For our purposes at the Stanford University Libraries Department of Special Collections and University Archives, processing born digital material involves two steps: filtering out restricted material (including social security numbers, credit card numbers, and other sensitive information) and assigning batches of files to record series that correspond with the paper collection. Due to time constraints, we were only able to filter for restricted information. I will talk a little bit about how we would have assigned files to record groups at the end of this post.
Better Filtering through Regular Expressions
We used AccessData Forensic Toolkit (FTK) to filter the 29,423 unique files we imaged for restricted material. FTK comes equipped with two search features that allow us to filter large numbers of records efficiently: the Live Search and the Index Search. The Live Search allows users to input terms or patterns, and then conducts a search of the files for those terms or patterns. The patterns that users can search for are called “regular expressions.” Regular expressions are common patterns of numbers or text that can be boiled down to computational abbreviations. A computer program can then “match” portions of text to a regular expression, which show up as search results. For example, Social Security numbers follow a particular pattern of three numbers, a space, two numbers, a space, and four numbers. We tell FTK to scan the files for that particular pattern, and FTK returns the files that contain numbers that match that pattern. It’s then up to a human to sort through those returned files to determine which actually contain Social Security numbers and which contain false positives. For STOP AIDS, we ran two Live Searches; one to identify Social Security numbers and one to identify credit card numbers. Since there is currently no way to redact information within an individual file, we used FTK’s flagging feature to mark the files containing Social Security numbers and credit card numbers so that they would not be exported for researchers to view.
The Index Search function was useful in further searches for potentially sensitive information. In the case of STOP AIDS, because participation in certain groups or workshops might imply not only sexuality but also blood serostatus (HIV positive or negative), we wanted to restrict all personal information about workshop participants. We also wanted to restrict sensitive information about STOP AIDS Project employees as well as information about donors. In order to find the files that contained this information, we came up with a list of terms that might indicate the presence of sensitive information (such as payroll, workshop, donor, pledge, etc.) and searched the index of terms that FTK had made when the images were first entered into the program. As with the Live Search, a human had to sort through all the files that the searches returned in order to separate actual restricted material from false positives.
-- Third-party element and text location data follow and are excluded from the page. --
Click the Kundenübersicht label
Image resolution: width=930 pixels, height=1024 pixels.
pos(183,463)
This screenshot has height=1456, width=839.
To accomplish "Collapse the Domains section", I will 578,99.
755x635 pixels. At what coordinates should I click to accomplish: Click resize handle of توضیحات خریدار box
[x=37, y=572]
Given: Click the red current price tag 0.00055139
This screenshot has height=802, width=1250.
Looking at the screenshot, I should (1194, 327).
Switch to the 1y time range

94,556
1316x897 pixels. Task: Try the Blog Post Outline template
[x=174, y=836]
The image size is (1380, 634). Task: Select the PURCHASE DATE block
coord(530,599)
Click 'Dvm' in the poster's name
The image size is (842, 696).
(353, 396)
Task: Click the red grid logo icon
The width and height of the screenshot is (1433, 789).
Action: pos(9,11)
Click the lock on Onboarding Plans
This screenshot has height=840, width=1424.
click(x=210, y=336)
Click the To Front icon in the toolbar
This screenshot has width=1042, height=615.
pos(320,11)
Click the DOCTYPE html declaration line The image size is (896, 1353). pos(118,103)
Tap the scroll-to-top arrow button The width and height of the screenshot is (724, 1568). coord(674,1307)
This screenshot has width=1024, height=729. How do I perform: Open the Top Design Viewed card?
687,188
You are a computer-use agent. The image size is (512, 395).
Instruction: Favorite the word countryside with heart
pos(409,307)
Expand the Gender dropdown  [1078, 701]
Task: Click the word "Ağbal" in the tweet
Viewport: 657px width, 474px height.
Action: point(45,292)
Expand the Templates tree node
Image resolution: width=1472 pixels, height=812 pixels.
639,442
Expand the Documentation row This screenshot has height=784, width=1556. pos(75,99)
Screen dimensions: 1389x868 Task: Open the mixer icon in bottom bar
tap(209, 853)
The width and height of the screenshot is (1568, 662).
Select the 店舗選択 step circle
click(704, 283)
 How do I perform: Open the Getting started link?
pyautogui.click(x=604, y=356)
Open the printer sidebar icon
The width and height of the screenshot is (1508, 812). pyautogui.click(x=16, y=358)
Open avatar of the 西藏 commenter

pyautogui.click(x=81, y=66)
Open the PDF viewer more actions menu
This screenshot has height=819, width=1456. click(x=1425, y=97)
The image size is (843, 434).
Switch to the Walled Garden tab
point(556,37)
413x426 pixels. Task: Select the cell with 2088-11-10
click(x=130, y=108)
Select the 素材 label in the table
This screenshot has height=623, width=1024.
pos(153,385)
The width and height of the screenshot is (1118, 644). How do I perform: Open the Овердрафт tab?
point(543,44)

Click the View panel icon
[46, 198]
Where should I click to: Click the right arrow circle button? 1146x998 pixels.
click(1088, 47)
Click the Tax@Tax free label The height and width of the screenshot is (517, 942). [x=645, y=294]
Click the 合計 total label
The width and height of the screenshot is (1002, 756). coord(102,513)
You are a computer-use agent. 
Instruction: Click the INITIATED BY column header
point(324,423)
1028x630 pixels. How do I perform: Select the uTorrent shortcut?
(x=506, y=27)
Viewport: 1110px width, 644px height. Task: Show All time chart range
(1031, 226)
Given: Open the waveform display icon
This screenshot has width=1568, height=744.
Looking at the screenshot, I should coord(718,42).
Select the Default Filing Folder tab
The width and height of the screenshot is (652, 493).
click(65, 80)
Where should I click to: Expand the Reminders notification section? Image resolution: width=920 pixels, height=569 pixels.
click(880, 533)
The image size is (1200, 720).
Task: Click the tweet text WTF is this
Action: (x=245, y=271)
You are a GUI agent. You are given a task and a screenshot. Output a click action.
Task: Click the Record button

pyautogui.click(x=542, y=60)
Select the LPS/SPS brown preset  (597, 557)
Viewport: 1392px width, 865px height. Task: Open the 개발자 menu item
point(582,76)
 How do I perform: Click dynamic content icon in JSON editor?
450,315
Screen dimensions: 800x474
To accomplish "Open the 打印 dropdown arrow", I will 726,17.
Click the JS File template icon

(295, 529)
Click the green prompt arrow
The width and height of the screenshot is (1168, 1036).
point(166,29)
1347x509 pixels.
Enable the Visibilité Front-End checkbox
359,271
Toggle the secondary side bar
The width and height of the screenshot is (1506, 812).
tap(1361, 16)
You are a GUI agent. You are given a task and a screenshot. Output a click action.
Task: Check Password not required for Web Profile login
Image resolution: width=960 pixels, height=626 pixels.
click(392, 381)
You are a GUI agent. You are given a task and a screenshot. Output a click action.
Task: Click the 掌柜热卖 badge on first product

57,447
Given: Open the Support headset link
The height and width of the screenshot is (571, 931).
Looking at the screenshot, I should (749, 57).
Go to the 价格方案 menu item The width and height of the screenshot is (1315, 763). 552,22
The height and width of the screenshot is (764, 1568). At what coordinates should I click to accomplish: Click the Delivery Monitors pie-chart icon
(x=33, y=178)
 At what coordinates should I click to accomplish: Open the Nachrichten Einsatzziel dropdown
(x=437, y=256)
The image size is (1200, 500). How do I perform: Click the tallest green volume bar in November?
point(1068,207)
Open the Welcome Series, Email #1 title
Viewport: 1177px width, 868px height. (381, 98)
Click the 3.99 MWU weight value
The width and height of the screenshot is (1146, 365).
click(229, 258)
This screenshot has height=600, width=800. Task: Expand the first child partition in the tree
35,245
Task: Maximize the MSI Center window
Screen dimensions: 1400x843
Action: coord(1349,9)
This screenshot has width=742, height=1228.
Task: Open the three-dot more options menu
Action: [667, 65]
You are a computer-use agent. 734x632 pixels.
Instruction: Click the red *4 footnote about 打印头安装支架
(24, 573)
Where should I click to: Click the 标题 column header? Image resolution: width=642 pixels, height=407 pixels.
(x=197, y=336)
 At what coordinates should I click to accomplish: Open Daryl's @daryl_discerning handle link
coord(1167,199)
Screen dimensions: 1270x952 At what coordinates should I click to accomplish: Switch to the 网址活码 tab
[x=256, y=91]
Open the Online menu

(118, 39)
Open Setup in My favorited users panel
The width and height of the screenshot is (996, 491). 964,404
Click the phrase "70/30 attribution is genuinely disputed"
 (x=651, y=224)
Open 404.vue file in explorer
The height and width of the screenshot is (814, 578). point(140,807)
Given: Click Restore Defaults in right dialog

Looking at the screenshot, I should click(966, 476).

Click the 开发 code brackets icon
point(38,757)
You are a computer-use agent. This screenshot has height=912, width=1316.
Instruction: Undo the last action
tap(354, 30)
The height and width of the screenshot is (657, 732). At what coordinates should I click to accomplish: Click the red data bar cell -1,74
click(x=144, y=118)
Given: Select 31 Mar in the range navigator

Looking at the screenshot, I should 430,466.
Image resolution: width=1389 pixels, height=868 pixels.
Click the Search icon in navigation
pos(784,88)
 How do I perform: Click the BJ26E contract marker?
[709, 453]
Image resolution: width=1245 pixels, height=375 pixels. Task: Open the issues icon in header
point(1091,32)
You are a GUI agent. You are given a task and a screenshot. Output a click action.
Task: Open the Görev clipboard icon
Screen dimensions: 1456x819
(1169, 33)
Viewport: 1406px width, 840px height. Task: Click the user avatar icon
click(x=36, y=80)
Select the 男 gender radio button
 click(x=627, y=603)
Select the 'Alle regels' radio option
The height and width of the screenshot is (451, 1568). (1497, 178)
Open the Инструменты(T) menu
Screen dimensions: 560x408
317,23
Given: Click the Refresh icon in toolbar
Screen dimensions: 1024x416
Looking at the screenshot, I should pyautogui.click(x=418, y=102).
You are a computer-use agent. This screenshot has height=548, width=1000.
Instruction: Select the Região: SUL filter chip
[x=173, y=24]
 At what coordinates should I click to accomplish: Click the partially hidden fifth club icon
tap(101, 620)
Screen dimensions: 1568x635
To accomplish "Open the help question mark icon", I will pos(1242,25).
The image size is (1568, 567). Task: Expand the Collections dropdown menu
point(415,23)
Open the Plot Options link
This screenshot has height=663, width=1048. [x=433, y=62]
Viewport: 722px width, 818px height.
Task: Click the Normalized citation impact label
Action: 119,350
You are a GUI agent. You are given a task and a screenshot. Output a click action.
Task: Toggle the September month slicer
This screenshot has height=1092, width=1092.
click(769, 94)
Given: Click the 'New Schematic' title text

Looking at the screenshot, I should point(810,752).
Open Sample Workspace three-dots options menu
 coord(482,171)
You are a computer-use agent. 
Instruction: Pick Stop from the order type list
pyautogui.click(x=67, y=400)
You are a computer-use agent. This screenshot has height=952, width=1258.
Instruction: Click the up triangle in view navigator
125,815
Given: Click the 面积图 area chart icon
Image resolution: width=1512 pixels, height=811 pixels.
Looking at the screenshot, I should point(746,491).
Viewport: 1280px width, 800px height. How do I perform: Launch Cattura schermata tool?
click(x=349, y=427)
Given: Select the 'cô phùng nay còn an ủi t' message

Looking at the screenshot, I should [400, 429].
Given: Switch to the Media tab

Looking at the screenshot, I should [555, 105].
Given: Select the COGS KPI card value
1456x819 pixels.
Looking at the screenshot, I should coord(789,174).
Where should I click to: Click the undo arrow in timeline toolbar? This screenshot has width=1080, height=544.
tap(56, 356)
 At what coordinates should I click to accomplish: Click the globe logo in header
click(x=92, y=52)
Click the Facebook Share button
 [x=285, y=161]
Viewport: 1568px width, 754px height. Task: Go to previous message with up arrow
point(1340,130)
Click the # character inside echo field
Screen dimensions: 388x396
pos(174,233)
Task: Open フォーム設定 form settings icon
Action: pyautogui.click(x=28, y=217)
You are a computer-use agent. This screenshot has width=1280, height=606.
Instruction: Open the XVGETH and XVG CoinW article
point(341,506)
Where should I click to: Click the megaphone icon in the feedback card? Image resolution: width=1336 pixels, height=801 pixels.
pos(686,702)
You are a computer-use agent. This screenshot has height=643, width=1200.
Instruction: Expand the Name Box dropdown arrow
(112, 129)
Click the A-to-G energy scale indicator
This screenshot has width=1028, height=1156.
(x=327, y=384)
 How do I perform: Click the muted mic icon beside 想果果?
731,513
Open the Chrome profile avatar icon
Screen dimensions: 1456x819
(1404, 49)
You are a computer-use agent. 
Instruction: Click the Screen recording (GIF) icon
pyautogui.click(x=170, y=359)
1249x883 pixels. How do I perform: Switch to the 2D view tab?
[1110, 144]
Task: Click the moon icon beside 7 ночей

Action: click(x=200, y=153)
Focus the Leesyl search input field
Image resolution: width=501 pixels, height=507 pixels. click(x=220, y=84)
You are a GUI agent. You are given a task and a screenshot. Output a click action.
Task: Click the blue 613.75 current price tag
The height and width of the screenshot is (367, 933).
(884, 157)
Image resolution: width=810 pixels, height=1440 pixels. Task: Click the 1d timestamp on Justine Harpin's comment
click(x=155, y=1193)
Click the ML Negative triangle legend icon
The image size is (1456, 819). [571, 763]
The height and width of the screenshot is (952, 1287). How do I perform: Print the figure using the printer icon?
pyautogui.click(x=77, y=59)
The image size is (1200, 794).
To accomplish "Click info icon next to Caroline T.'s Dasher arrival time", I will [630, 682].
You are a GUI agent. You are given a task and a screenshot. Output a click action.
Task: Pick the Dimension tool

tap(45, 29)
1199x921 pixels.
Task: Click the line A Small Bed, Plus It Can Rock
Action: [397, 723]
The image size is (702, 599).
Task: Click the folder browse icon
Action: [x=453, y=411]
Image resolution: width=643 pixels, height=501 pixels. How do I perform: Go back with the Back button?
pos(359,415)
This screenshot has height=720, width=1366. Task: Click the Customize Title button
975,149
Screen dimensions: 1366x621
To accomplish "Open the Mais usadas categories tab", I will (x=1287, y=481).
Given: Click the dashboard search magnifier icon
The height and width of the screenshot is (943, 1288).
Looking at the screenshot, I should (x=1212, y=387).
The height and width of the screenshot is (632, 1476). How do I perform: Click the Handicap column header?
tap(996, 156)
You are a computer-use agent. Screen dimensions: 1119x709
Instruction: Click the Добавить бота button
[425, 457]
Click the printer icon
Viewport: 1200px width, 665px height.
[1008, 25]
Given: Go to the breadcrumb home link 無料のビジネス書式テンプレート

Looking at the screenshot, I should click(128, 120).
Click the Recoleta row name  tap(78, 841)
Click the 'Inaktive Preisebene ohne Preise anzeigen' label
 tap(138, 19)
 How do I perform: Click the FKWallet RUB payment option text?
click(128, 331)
Bookmarks and Record Groups
If we had the time, we would have used FTK’s bookmark function in conjunction with the Index Search to arrange the files into folders corresponding to the series structure of the textual portion of the collection. Bookmarks are different than tags because they are hierarchical; one can apply the “Series 1” bookmark to a large number of files, and the “Subseries 1” bookmark to a subset of files within that group. In order to perform this arrangement, our workflow would have been to come up with a list of terms that would indicate the presence of material associated with a particular series in a file, and use the Index Search function to call up, sort through, and flag those files.
The STOP AIDS Project has been an important milestone in processing born-digital material at Stanford University Libraries. We have successfully imaged all the born digital material in the collection and in the process have tested and refined workflows that were developed during the AIMS project. We’ve also begun to establish a baseline for estimating time and effort to process future born-digital collections. The processing of the STOP AIDS Project papers has ended, but there is a world of digital material waiting to be imaged and processed. We have only just begun.